Datasets

Where can I download the datasets?

The CRyPTIC Consortium datasets are available to download on Zenodo.

They are subject to a permissive CC-BY 4.0 license, hence to cite the datasets please either cite the collection of datasets via doi:10.5281/zenodo.15679730 or cite the exact version you used (details below).

The two CRyPTIC publications that describe the data collection process and methods are

  1. The CRyPTIC Consortium
    A data compendium associating the genomes of 12,289 Mycobacterium tuberculosis isolates with quantitative resistance phenotypes to 13 antibiotics
    PLoS Biology 20(8):e3001721 doi:10.1371/journal.pbio.3001721
  2. The CRyPTIC Consortium
    Epidemiological cutoff values for a 96-well broth microdilution plate for high-throughput research antibiotic susceptibility testing of M. tuberculosis.
    Eur Resp J
     60:2200239 doi:10.1183/13993003.00239-2022

Please cite either or both of these, or the most relevant CRyPTIC publication, as appropriate.

Description of datasets

Listed with most recent and up to date first.

CRyPTIC Release Three

cryptic-tables-v3.4.0, 21 May 2025

The main differences compared to Release Two are

  • all sample genetics processed using an updated bioinformatics pipeline
  • all sample genetics processed using a research instance of EIT Pathogena
  • all samples plate images read using a machine learning model (TMAS) rather than AMyDA (i.e. TMAS supersedes AMyGDA)
  • as many remaining CRyPTIC samples whose FASTQ files had not been deposited in the ENA due to upload failures etc have not been deposited

Statistics

  • 53,897 samples with genetic information and the result of at least one drug susceptibility test

Citation: doi:10.5281/zenodo.15680920

For more information please see the RELEASE_NOTES.

CRyPTIC Release Two

cryptic-tables-v2.1.2, 23 July 2024

This release used broadly the same process as Release One but collected and processed additional genetic and plate information received after the Data Freeze in April 2020. Due to not all samples being processed and being in the ENA at the time of processing we do not recommend using this dataset but it is provided here for completeness.

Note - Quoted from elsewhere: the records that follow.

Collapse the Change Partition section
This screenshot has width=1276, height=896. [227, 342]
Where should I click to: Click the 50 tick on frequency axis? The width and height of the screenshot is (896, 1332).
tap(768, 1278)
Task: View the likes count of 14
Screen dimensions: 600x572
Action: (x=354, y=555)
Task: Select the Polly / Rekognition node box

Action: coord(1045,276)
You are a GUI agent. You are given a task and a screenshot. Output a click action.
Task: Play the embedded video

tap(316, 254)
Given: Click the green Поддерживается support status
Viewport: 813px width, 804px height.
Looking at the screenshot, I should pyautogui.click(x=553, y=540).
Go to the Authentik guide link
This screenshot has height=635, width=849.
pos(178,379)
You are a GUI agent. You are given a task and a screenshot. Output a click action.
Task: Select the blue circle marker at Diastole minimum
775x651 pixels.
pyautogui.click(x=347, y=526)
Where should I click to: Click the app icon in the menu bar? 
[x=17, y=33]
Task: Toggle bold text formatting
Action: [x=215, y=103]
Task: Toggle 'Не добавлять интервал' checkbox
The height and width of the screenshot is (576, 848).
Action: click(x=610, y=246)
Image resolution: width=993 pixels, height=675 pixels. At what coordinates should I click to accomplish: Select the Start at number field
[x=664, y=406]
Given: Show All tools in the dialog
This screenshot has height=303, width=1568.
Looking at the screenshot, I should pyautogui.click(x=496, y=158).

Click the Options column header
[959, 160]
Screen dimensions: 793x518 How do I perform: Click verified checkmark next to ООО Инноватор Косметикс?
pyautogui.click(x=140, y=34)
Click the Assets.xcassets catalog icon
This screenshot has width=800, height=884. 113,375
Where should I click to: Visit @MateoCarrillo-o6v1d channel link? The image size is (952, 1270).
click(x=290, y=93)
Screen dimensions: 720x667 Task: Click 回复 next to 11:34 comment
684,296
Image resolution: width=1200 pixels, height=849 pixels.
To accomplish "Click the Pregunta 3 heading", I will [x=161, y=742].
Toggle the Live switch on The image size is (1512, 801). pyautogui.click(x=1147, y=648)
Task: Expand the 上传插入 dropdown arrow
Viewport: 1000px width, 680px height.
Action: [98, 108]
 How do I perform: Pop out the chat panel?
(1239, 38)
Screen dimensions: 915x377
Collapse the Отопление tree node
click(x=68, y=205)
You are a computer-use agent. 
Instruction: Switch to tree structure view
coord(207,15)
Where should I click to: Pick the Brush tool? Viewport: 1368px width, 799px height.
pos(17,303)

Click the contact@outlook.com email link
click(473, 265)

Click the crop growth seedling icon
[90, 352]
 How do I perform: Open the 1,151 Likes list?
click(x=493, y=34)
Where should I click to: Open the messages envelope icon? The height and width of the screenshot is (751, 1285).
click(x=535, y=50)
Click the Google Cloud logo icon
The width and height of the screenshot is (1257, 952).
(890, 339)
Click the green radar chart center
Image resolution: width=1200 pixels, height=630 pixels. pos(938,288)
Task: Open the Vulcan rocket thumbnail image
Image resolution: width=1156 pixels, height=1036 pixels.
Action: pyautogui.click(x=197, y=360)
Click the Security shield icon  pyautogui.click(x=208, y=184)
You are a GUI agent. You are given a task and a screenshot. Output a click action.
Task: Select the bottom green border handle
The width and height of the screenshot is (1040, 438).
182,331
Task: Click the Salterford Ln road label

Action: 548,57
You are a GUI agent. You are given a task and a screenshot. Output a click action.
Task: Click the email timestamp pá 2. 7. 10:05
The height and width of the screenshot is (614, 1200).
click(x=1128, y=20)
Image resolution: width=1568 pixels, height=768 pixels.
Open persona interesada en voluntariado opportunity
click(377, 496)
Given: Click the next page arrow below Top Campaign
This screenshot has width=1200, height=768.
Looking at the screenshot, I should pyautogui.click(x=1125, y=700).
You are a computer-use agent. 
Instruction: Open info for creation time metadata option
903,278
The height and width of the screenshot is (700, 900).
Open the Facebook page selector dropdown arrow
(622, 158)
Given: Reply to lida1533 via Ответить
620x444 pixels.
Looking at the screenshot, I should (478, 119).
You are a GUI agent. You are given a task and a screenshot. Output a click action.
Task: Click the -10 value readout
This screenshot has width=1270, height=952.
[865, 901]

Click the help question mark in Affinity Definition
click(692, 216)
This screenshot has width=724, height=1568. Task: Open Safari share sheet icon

The main difference compared to Release One are

  • the version of Clockwork was updated to v0.12.4
  • the samples in Release On where the FASTQ files were downloaded from the ENA were not processed; most but not all of these have no matching drug susceptibility testing data.
  • simplified the table schema

Statistics

  • 36,738 samples with genetic information and the result of at least one drug susceptibility test

Citation: doi:10.5281/zenodo.15679886

For more information please see the RELEASE_NOTES.

CRyPTIC Release One

cryptic-tables-v1.1.1, 25 Jan 2021

This is the original dataset that was used in all the primary CRyPTIC publications and therefore the tables provided should be identical to those available via the ENA FTP site.

Statistics

  • 41,130 samples with genetic information and the result of at least one drug susceptibility test

Citation: doi:10.5281/zenodo.15680920

Other data

The above data tables summarise the genetic (e.g. mutation in gene) and drug susceptibility testing (e.g. MIC or SUR result) results. Other data are available, including

  • FASTQ files; these are available from the NCBI or ENA. Accession numbers are listed in the WGS_SAMPLES table in Release Three onwards.
  • Images of UKMYC plates. These are not yet readily available but are available on request.
  • Variant Call Format files. These are not yet readily available but are available on request.